= Zenon C.R. Hansen =

American businessman (1909–1990)

Zenon Clayton Raymond Hansen (July 23, 1909 – October 19, 1990) was chairman and CEO of Mack Trucks, Inc. from 1965 to 1974. He was the fifth president of the company. Zenon C.R. Hansen was active in the Boy Scouts of America and he was an Eagle Scout. Zenon C.R. Hansen was elected to the Automotive Hall of Fame in 1983.

Hansen died in 1990. The Zenon C.R. Hansen Foundation helped to start a leadership program at Doane College in Crete, Nebraska.

The Hansen Leadership Program is designed to develop the leadership skills of Doane College students, area high school students, and community residents.

==Early years==
Zenon Clayton Raymond Hansen was born July 23, 1909, in Hibbing, Minnesota. His parents were Nelson Christian Martin Hansen, a Protestant tailor and son of Swedish immigrants, and Ivah Delle Raymond Hansen, a Catholic housewife of French and Irish descent. His parents divorced when Hansen was four.

===Recollections===
"I started at Mack Trucks in June 20, 1969. I started at 5C plant on the heavy Line. My twin was just above me mounting bogies (rear axles). It got to the point they had to place me on the Lite Line because my twin brother worked up from me on the same line & the bosses were giving orders to the wrong man in their area.They had to put me on the MB utility work on the Lite Line. Mr. Hansen was the best CEO that I ever worked under. The reason I say this, he was a fair man to his employees & a kind gentleman to ALL HIS EMPLOYEES. He did a lot for all the people in the Lehigh Valley & Allentown Pa.I put 32 years at Mack Trucks, from 1969-1974 were the best years of my life, thanks to Mr. Hansen. A Proud Mack Man" - Clinton L. Trumbauer

==Later life==
Zenon died of cancer on October 19, 1990, at the age of 81. His obituary was featured in the New York Times and other papers across the country.

==In popular culture==
Hansen was featured in the 2014 biography Legacy of Leadership: Zenon C.R. Hansen-The Untold Story of a Dedicated Boy Scout's Rise to Captain of Industry by Steve J. Myers.

# # #

Brief:
Answer these questions from the Zenon C.R. Hansen page:
(a) In what town and state was Hansen born?
(b) In what year was he elected to the Automotive Hall of Fame?
(c) What illness caused his death?

Data to examine:

# # #

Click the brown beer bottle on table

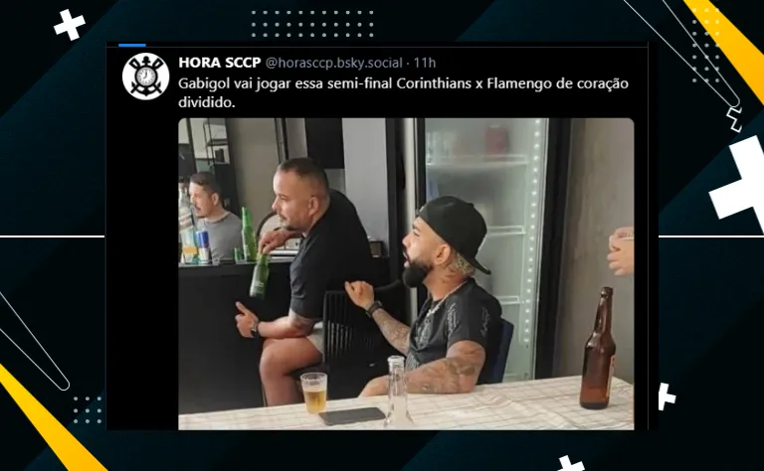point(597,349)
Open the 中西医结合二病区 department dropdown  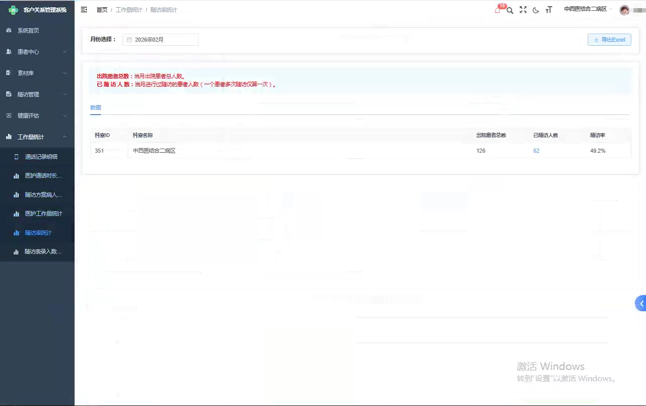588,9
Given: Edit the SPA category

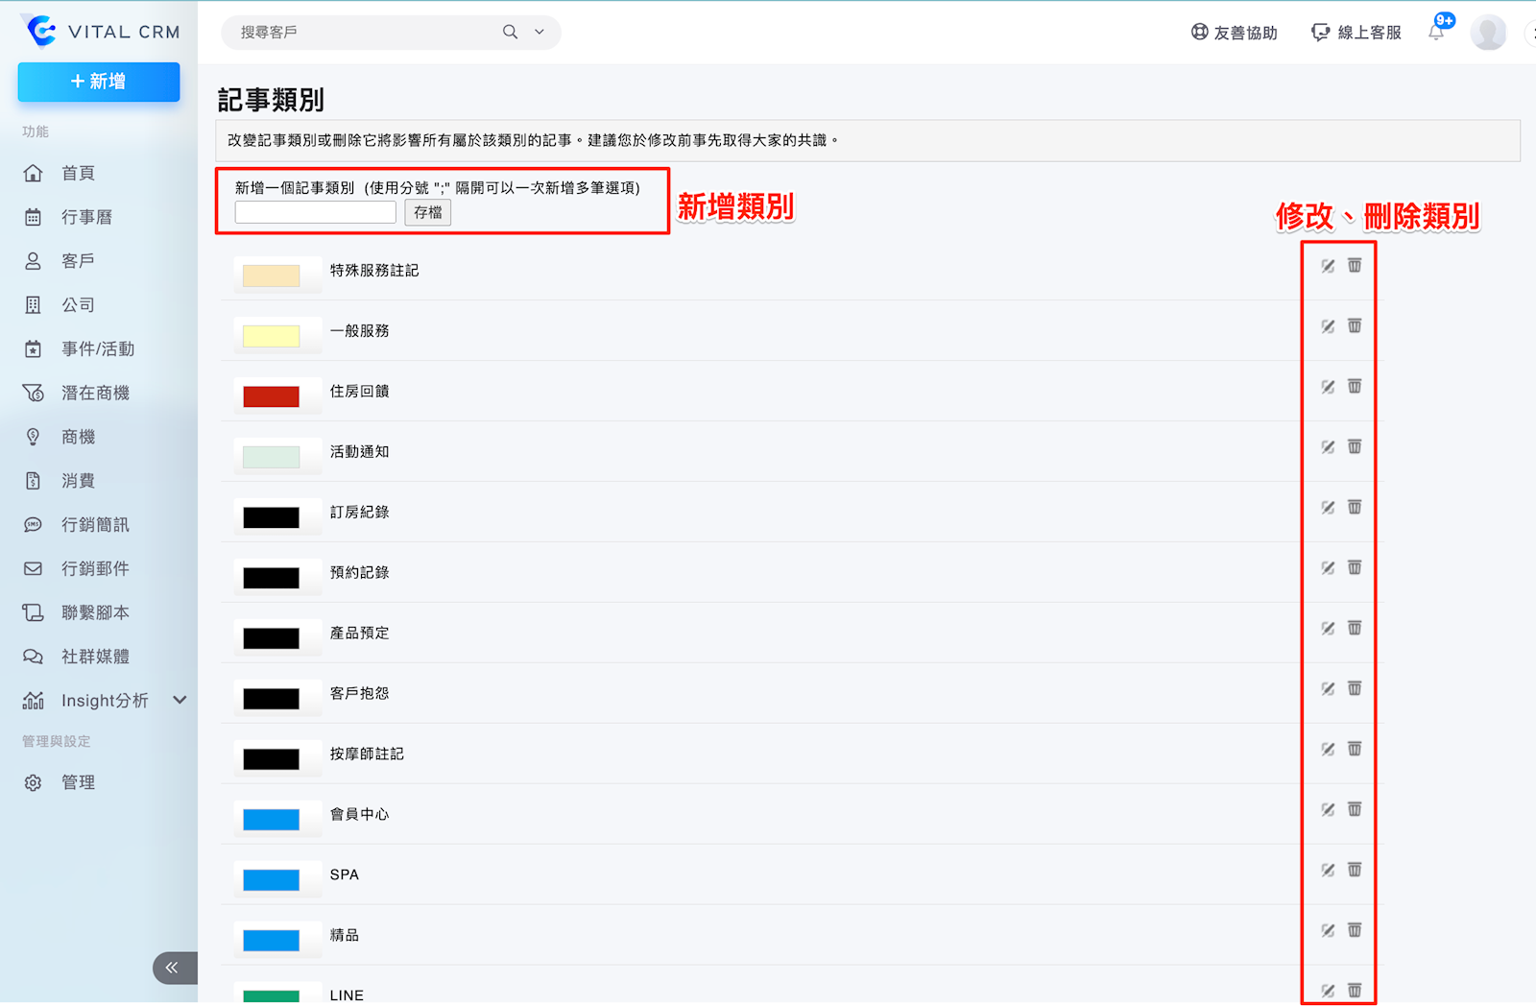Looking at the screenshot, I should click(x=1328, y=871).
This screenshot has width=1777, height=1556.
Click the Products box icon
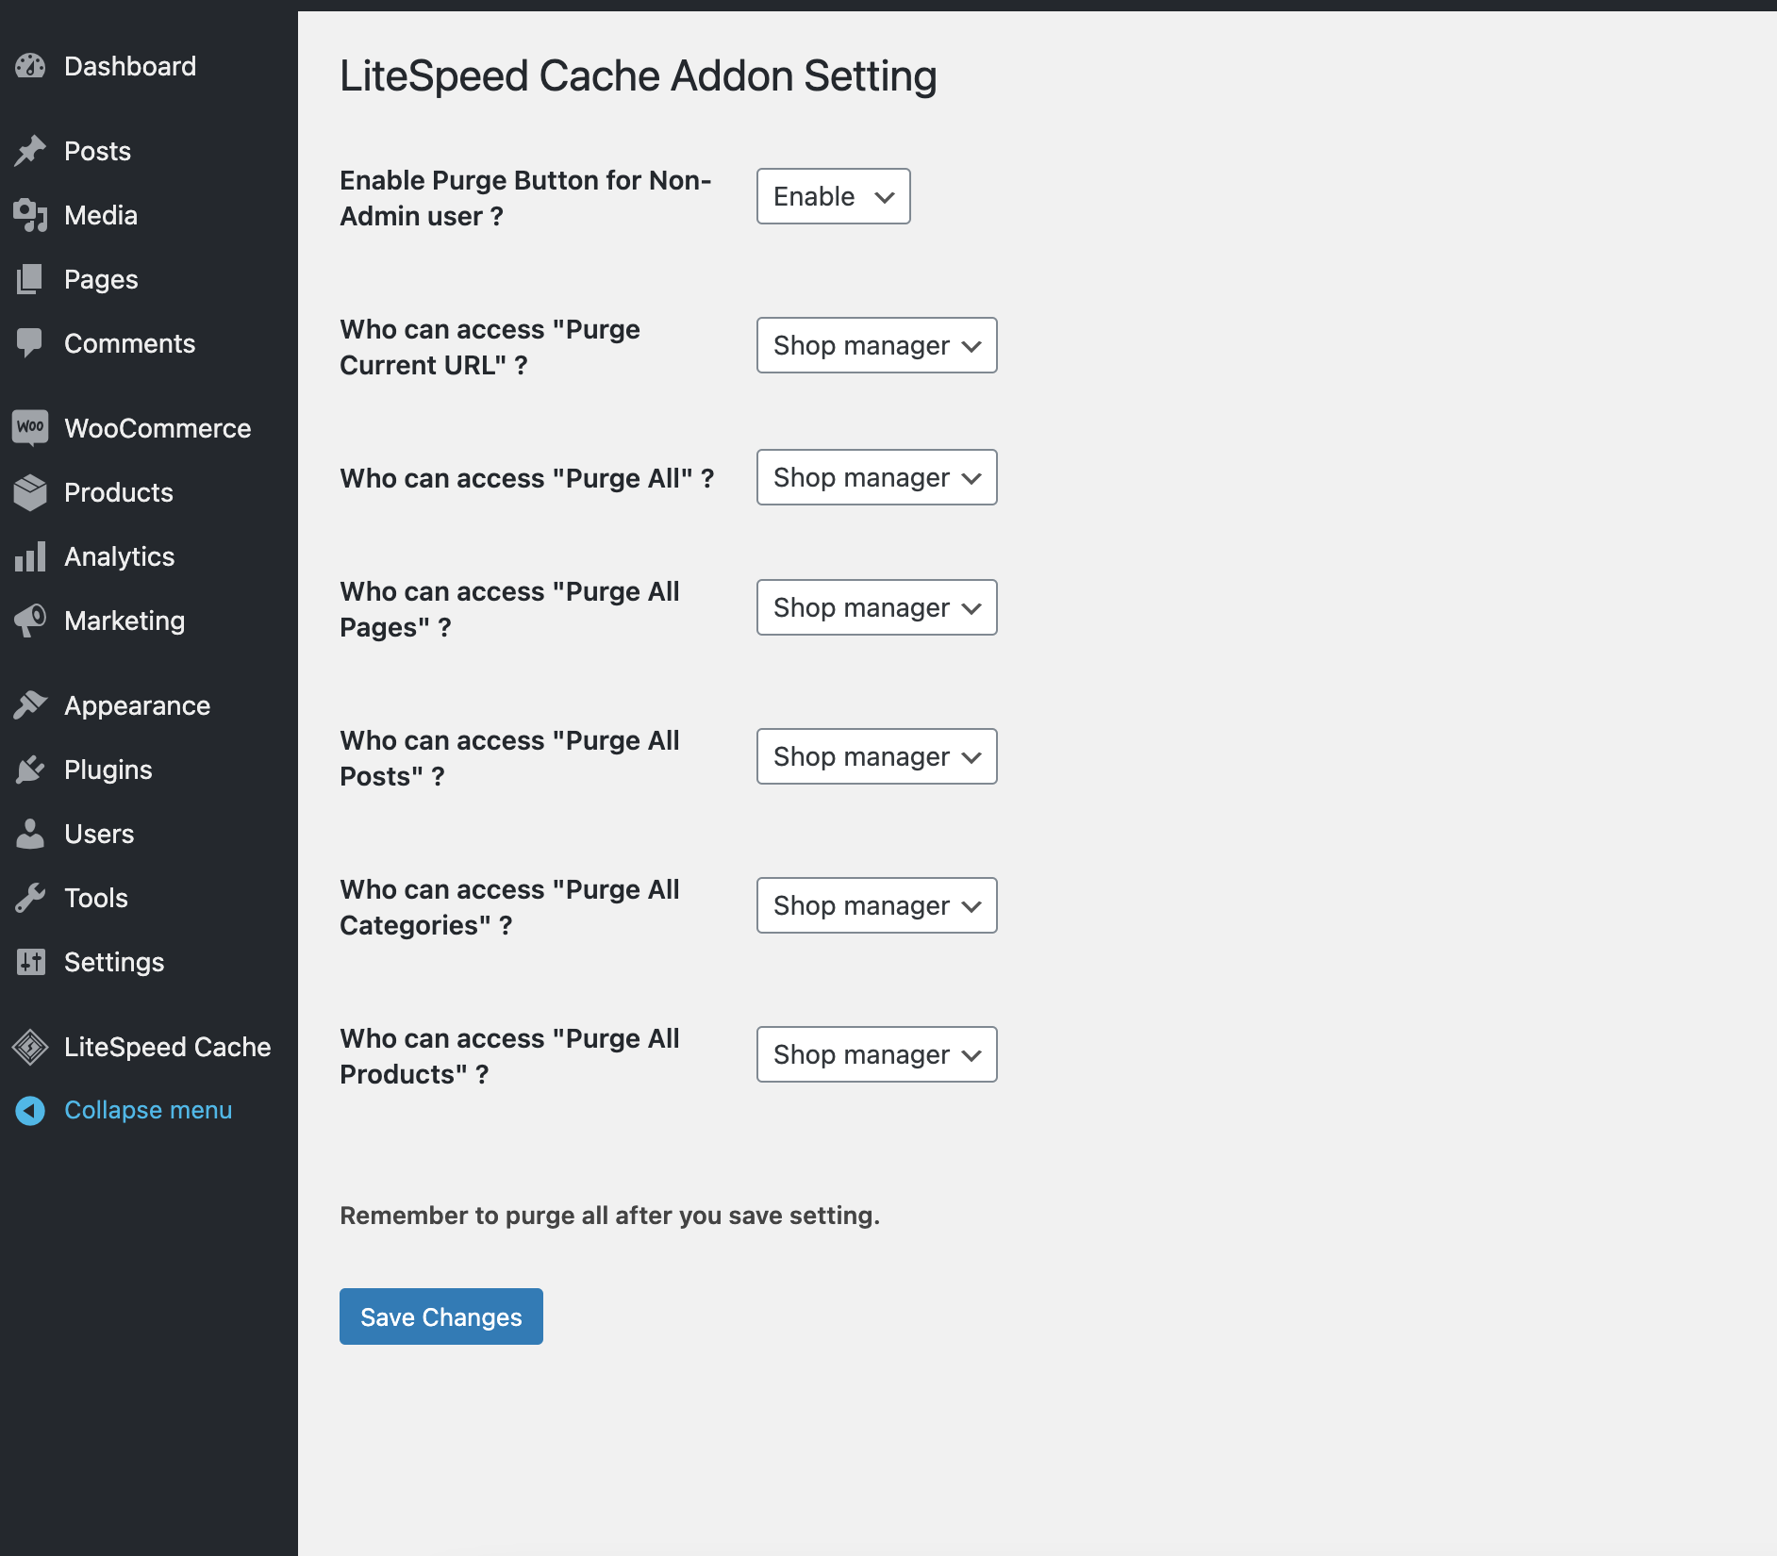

# # #

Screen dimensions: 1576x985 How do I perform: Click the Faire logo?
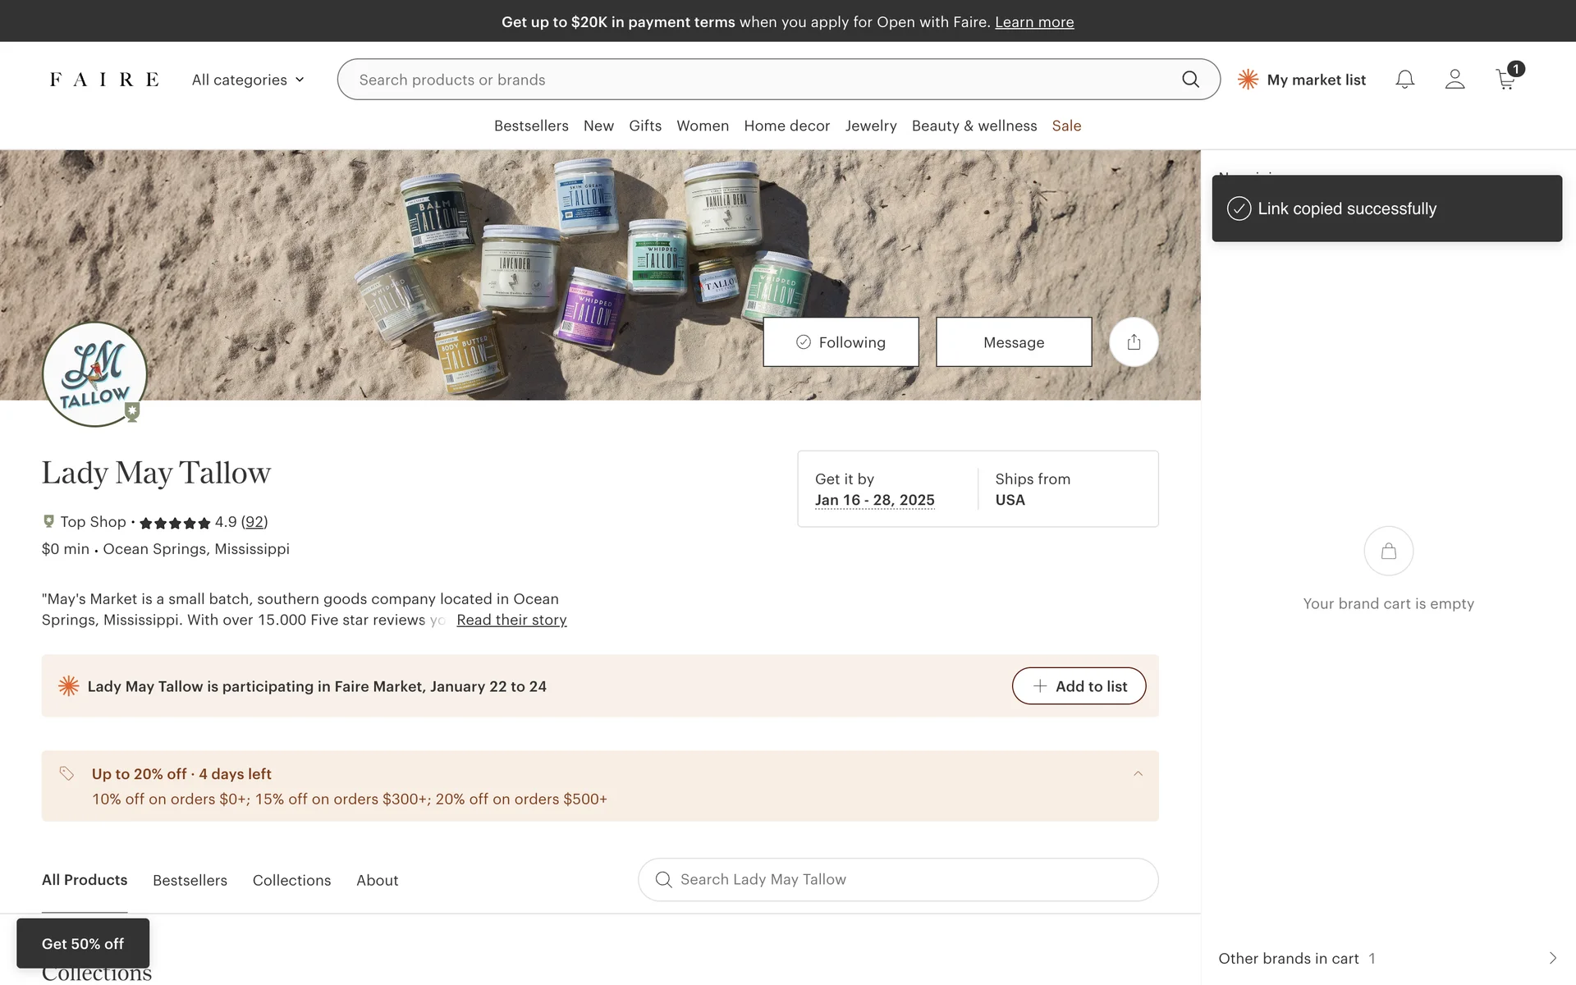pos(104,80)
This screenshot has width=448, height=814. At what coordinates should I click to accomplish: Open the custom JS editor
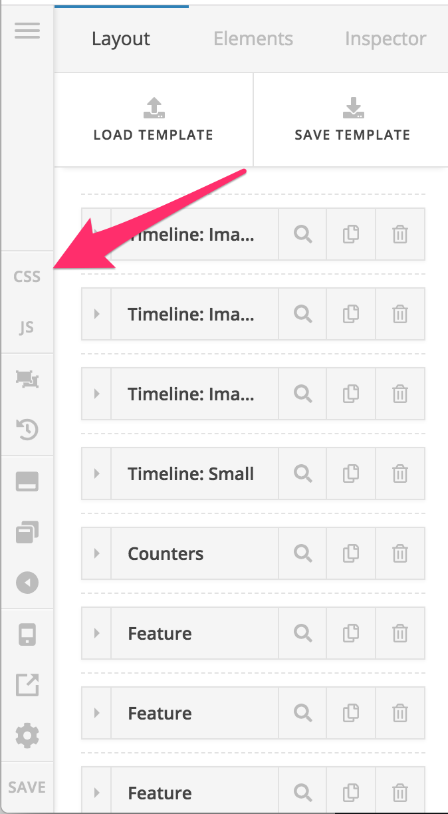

# # #

Written response:
(a) Hibbing, Minnesota
(b) 1983
(c) Cancer